Text and element pointing records

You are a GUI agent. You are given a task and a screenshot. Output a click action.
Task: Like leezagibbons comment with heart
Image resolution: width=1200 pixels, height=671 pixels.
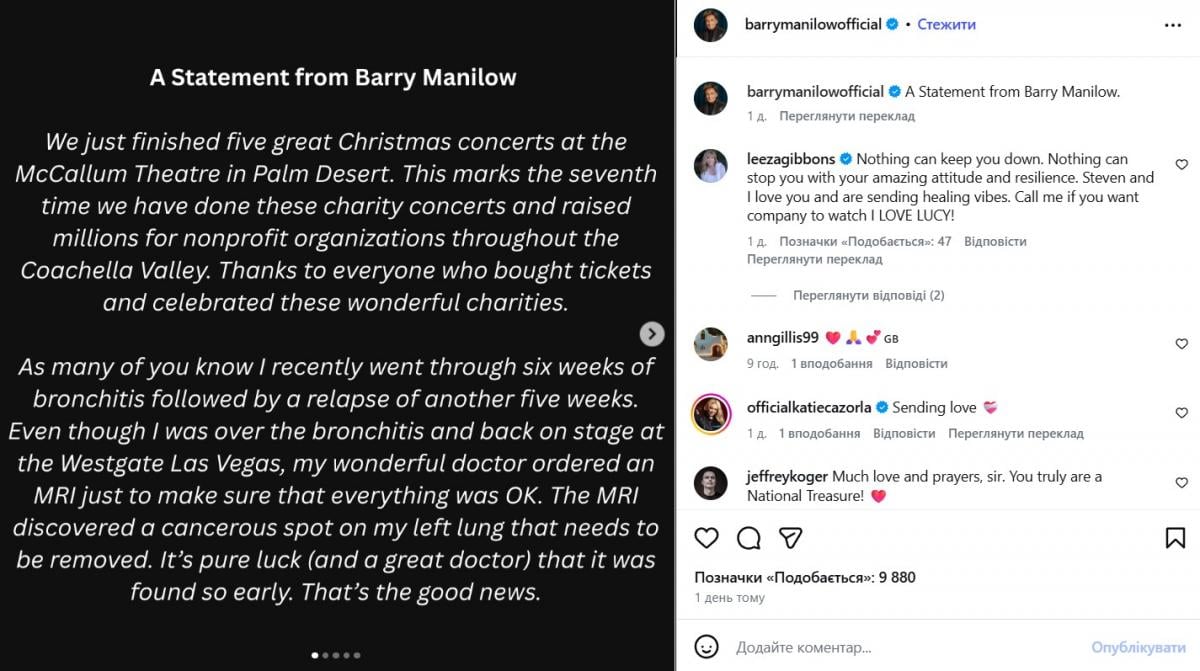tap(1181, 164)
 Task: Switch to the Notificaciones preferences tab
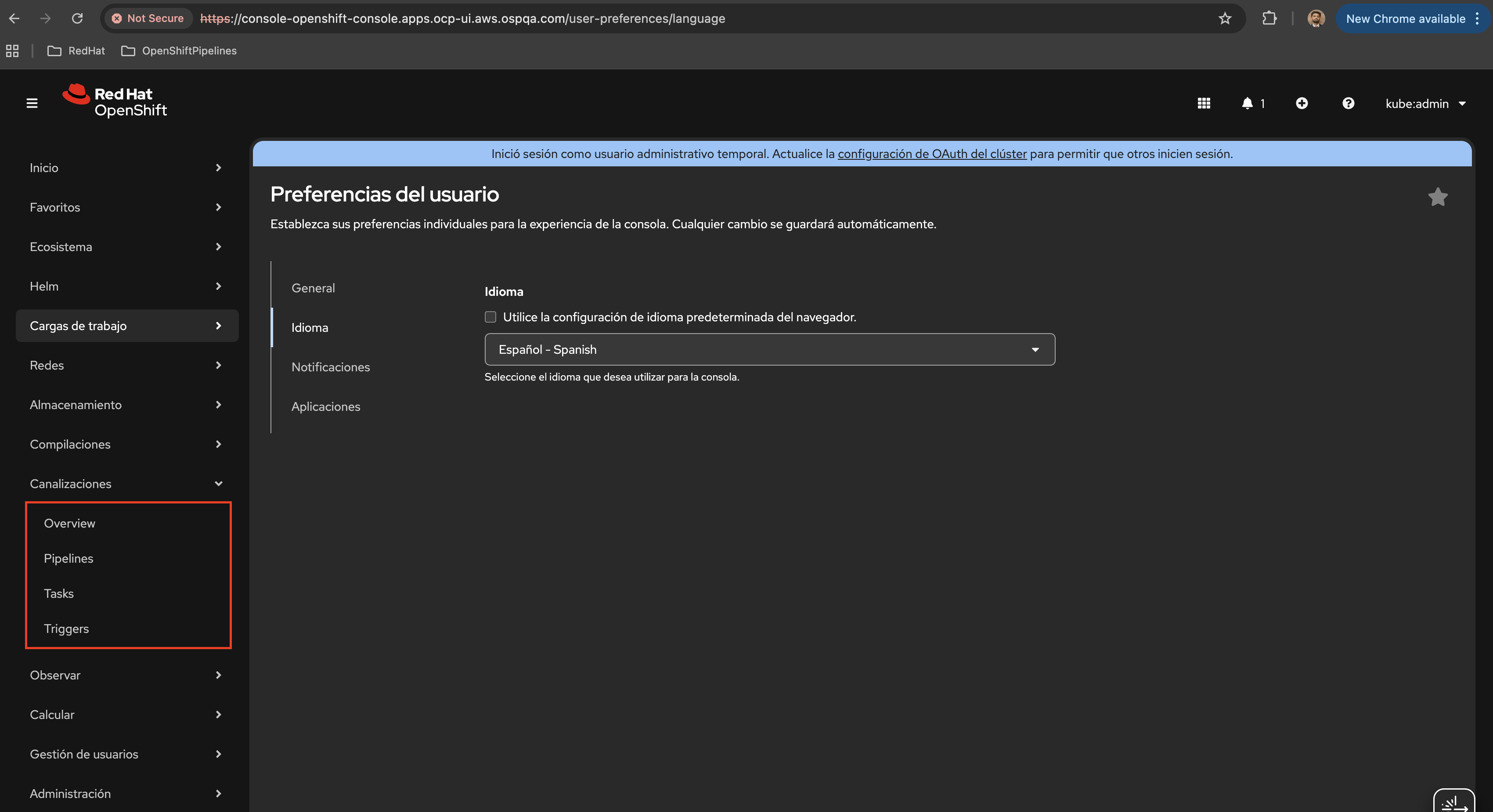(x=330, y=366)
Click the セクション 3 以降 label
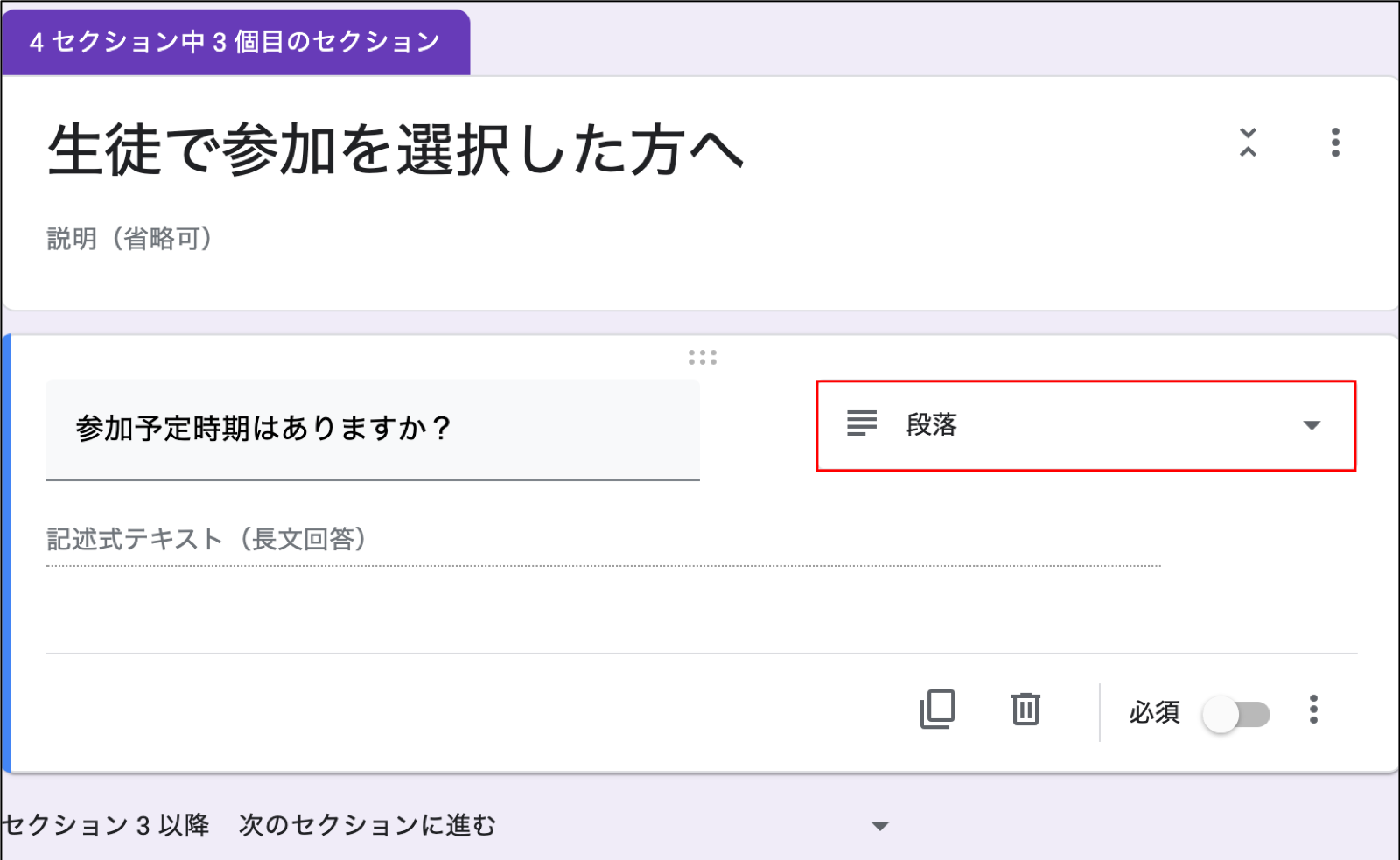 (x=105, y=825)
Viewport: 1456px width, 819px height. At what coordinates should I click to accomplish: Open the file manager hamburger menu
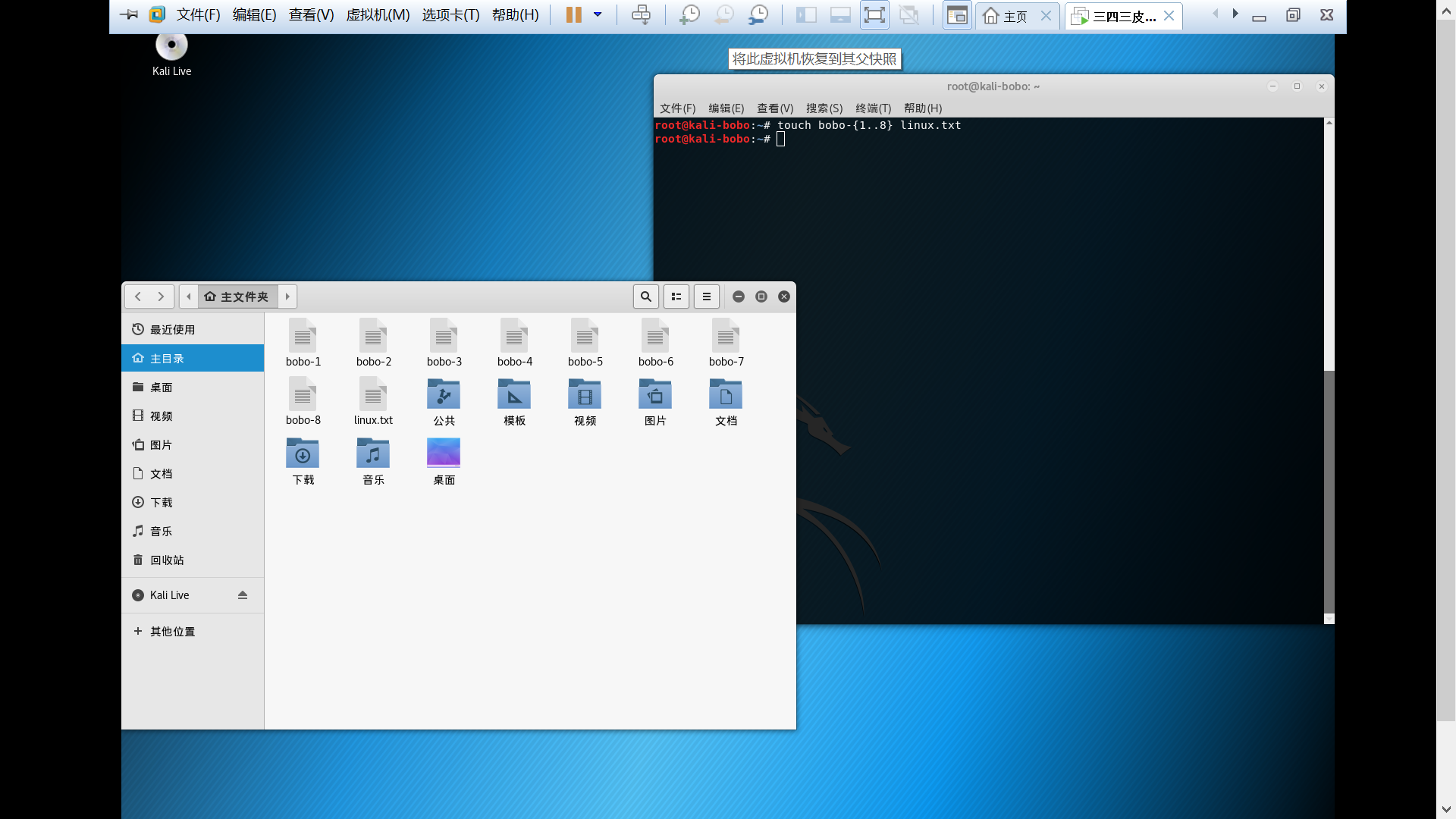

## Written task
Give these entries as a numbered list, skipping blank lines and leaving out the pictures.

## Result of the task
1. You are a GUI agent. You are given a task and a screenshot. Output a click action.
2. Task: Like leezagibbons comment with heart
3. Image resolution: width=1200 pixels, height=671 pixels.
4. tap(1181, 164)
5.  Task: Switch to the Notificaciones preferences tab
6. (x=330, y=366)
7. Click the セクション 3 以降 label
8.  (x=105, y=825)
9. Viewport: 1456px width, 819px height. At what coordinates should I click to accomplish: Open the file manager hamburger menu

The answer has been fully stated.